Source: company reports, press reports for latest available annual reporting period: Kenya (December 2019), Ethiopian and Egyptair (June 2019),  RAM (estimated 2019), SAA (March 2017).

Source: company reports, press reports for latest available annual reporting period: Kenya (December 2019), Ethiopian and Egyptair (June 2019), RAM (estimated 2019), SAA (March 2017).

 

COVID-19: an existential threat, or a path back to state ownership?

African airlines have been hit every bit as hard by the pandemic as elsewhere. In fact, the 86% hit to traffic in September compared to last year made African based airlines the worst hit region, after the Middle East.

 
September decline in RPKs versus 2019.png
 

In the case of South African Airlines, which was already in bankruptcy before the crisis, the threat of liquidation is a very real one. At most, a much diminished airline may emerge from the wreckage. To be honest, the South African government would do better to allow the carrier to disappear and stop throwing billions of dollars into the SAA money-pit. When demand returns, other airlines will undoubtedly be ready to step in to operate any viable routes.

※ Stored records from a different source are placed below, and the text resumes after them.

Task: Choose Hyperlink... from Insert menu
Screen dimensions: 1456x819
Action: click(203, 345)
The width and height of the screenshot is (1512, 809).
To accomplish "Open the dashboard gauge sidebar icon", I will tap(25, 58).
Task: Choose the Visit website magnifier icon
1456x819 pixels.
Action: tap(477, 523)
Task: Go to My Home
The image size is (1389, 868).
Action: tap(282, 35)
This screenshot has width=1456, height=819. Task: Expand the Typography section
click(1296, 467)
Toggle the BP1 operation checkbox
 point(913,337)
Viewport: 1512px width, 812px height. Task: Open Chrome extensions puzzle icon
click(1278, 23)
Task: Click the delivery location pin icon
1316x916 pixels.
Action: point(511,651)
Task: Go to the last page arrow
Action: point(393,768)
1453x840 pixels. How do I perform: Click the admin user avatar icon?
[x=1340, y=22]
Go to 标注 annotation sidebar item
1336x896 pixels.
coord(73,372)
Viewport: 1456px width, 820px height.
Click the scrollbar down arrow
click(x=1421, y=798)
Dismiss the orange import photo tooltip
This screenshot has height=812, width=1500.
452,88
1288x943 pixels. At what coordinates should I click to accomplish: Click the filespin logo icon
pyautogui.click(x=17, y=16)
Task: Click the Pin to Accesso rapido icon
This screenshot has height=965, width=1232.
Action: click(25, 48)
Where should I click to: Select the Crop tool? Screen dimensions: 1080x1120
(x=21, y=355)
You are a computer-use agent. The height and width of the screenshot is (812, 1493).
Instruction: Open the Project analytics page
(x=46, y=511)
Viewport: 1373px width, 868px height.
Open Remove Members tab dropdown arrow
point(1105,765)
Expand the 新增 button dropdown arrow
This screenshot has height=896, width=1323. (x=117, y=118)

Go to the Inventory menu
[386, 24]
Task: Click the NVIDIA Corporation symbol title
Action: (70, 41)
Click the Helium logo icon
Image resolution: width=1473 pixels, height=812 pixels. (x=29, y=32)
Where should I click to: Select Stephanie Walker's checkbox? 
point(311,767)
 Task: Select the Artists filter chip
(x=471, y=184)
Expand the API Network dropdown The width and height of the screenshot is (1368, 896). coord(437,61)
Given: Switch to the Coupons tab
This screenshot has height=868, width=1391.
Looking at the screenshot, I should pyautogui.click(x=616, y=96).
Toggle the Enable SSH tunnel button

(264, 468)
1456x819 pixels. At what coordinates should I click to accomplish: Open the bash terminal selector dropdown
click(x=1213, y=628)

There has been talk about Ethiopian Airlines being interested in participating in a rescue of South African Airlines. It seems more likely to me that they are only interested in picking up a few assets such as slots, which would make it easier for them to jump into the gap if SAA doesn’t resume operations. For all that Ethiopian were the most financially solid of all the African carriers, they will undoubtedly have enough problems of their own to deal with at the moment. Their sole shareholder, the Ethiopian government, had been planning to part-privatise the company this year but has had to put that plan on hold. Using Ethiopian tax-payer money to save jobs in another country seems unlikely to get their support.

For now at least, the other airlines also seem to have the support of their governments. Both Egyptair and Royal Air Maroc are wholly government owned and the Kenyan government has tabled proposals to move Kenya Airways back into full national ownership too.

State ownership has not generally been associated with well run and financially successful airlines. Africa had been moving in the direction of privatisation and slowly towards liberalisation too.

Both of those trends have been thrown into reverse by the pandemic. There will be even less money available for investment in infrastructure. The long awaited “day in the sun” for African aviation seems further away than ever.